__PROBLEM TO SOLVE__
Rewrite the listing from the line containing "Task: Click the 取消 cancel button" up to and including the line containing "pos(171,128)", substituting "Trans Fat" for "Saturated Fat" and keeping everything else the same.

__DATA ENTRIES__
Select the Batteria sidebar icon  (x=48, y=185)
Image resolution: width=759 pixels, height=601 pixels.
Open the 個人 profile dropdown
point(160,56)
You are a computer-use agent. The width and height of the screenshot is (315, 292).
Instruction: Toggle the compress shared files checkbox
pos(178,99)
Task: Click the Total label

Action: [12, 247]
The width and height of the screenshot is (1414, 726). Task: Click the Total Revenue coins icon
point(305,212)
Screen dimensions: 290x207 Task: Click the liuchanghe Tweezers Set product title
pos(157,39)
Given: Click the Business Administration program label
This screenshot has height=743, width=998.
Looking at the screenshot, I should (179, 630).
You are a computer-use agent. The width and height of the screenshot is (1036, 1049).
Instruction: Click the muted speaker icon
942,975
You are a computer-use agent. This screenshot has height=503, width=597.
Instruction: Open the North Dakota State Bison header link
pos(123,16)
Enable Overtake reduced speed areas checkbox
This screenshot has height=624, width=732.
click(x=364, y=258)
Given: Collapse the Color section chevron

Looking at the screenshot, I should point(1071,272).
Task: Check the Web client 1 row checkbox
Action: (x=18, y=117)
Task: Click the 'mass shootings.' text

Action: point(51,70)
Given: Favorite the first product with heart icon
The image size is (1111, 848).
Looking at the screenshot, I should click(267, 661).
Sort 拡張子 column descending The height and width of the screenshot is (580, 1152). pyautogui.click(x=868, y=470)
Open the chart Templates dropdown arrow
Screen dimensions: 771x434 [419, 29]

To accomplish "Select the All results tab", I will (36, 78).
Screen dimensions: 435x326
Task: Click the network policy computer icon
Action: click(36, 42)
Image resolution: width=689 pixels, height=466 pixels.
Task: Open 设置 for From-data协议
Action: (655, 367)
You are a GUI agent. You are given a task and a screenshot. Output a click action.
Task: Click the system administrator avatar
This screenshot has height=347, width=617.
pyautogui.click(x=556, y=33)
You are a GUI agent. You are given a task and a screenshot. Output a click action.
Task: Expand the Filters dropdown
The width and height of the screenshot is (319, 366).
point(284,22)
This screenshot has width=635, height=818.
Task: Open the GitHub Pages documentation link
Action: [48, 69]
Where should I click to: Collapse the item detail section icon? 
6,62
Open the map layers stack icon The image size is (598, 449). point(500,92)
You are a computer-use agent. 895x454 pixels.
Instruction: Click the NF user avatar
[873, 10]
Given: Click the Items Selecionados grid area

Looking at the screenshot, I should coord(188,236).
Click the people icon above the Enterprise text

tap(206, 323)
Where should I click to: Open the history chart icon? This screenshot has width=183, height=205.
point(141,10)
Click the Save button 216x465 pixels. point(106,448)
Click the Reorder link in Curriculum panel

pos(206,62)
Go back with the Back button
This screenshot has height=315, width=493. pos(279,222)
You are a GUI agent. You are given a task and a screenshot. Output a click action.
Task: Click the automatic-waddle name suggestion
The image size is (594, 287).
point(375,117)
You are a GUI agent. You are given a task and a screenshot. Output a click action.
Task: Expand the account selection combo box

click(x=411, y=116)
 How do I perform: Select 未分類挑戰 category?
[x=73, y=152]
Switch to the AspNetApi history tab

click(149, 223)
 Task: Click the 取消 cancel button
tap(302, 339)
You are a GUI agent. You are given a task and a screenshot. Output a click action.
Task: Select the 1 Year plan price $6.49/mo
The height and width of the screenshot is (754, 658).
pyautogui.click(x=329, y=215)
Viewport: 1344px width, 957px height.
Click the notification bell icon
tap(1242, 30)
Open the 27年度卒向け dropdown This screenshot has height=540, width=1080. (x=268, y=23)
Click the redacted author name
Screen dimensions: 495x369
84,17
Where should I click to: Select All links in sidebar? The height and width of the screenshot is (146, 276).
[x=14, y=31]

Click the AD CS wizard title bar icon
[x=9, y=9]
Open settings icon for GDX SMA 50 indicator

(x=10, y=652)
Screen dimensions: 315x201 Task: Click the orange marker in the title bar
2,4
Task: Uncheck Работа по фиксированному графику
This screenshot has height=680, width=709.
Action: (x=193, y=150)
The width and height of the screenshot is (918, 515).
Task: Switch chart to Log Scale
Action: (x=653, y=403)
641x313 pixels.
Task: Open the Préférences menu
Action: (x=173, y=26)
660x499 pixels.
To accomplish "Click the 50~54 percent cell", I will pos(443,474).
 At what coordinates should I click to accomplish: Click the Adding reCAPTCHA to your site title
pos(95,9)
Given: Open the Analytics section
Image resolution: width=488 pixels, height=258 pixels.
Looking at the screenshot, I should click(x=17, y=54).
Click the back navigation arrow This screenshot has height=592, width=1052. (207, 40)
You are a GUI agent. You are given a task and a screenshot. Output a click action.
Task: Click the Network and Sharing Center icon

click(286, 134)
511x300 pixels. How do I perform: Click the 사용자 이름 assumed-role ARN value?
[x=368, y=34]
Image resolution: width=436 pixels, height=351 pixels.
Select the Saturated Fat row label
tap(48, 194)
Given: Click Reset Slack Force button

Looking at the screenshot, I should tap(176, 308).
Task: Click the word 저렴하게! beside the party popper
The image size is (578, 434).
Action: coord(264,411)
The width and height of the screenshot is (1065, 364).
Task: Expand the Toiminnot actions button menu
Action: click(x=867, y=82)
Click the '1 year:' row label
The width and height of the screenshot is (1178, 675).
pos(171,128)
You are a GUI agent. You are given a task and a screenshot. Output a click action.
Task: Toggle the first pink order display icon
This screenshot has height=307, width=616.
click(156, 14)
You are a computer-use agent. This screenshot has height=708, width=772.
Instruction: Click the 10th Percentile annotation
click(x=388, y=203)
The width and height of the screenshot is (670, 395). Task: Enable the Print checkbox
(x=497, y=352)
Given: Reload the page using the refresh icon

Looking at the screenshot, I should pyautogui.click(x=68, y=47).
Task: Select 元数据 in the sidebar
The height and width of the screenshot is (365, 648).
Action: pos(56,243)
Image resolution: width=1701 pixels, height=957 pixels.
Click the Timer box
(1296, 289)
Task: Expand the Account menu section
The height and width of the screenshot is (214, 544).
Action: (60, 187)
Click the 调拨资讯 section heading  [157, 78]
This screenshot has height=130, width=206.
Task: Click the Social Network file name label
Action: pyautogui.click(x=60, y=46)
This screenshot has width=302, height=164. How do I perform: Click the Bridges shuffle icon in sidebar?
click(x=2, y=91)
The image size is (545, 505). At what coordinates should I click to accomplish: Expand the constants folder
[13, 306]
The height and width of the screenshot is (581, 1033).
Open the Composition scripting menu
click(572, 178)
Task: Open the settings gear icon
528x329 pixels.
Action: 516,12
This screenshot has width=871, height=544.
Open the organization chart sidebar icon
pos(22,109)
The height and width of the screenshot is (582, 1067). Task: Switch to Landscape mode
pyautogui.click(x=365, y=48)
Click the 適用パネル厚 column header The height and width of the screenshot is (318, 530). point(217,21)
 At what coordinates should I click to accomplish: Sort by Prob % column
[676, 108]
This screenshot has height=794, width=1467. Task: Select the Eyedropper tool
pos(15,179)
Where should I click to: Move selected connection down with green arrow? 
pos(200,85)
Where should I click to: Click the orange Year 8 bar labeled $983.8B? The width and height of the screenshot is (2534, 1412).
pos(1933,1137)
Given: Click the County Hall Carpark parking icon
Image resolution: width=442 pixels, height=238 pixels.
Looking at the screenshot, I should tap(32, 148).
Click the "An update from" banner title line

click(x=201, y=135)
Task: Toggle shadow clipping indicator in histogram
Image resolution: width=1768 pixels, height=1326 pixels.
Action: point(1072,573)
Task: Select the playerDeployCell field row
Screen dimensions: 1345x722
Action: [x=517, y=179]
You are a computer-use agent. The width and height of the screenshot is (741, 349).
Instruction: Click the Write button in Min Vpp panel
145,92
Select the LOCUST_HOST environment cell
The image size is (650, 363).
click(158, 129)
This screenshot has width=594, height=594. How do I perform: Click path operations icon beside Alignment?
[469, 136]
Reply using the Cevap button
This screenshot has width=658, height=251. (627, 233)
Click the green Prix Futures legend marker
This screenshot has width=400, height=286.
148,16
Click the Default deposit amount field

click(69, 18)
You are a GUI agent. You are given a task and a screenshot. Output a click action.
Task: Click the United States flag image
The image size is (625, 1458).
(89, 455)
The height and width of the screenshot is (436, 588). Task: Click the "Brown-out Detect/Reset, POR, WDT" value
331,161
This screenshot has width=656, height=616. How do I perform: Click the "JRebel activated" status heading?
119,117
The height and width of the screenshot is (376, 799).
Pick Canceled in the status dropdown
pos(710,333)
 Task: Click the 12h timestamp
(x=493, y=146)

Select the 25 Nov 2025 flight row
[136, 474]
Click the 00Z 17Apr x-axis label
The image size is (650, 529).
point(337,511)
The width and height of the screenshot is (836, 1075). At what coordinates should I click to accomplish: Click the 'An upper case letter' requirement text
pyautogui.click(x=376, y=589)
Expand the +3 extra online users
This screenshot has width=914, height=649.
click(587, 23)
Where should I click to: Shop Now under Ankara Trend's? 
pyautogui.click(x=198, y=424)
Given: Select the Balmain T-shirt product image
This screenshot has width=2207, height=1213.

__ANSWER__
 Task: Click the 取消 cancel button
tap(302, 339)
You are a GUI agent. You are given a task and a screenshot. Output a click action.
Task: Select the 1 Year plan price $6.49/mo
The height and width of the screenshot is (754, 658).
pyautogui.click(x=329, y=215)
Viewport: 1344px width, 957px height.
Click the notification bell icon
tap(1242, 30)
Open the 27年度卒向け dropdown This screenshot has height=540, width=1080. (x=268, y=23)
Click the redacted author name
Screen dimensions: 495x369
84,17
Where should I click to: Select All links in sidebar? The height and width of the screenshot is (146, 276).
[x=14, y=31]

Click the AD CS wizard title bar icon
[x=9, y=9]
Open settings icon for GDX SMA 50 indicator

(x=10, y=652)
Screen dimensions: 315x201 Task: Click the orange marker in the title bar
2,4
Task: Uncheck Работа по фиксированному графику
This screenshot has height=680, width=709.
Action: (x=193, y=150)
The width and height of the screenshot is (918, 515).
Task: Switch chart to Log Scale
Action: (x=653, y=403)
641x313 pixels.
Task: Open the Préférences menu
Action: (x=173, y=26)
660x499 pixels.
To accomplish "Click the 50~54 percent cell", I will pos(443,474).
 At what coordinates should I click to accomplish: Click the Adding reCAPTCHA to your site title
pos(95,9)
Given: Open the Analytics section
Image resolution: width=488 pixels, height=258 pixels.
Looking at the screenshot, I should click(x=17, y=54).
Click the back navigation arrow This screenshot has height=592, width=1052. (207, 40)
You are a GUI agent. You are given a task and a screenshot. Output a click action.
Task: Click the Network and Sharing Center icon

click(286, 134)
511x300 pixels. How do I perform: Click the 사용자 이름 assumed-role ARN value?
[x=368, y=34]
Image resolution: width=436 pixels, height=351 pixels.
Select the Trans Fat row label
tap(48, 194)
Given: Click Reset Slack Force button

Looking at the screenshot, I should tap(176, 308).
Task: Click the word 저렴하게! beside the party popper
The image size is (578, 434).
Action: coord(264,411)
The width and height of the screenshot is (1065, 364).
Task: Expand the Toiminnot actions button menu
Action: click(x=867, y=82)
Click the '1 year:' row label
The width and height of the screenshot is (1178, 675).
pos(171,128)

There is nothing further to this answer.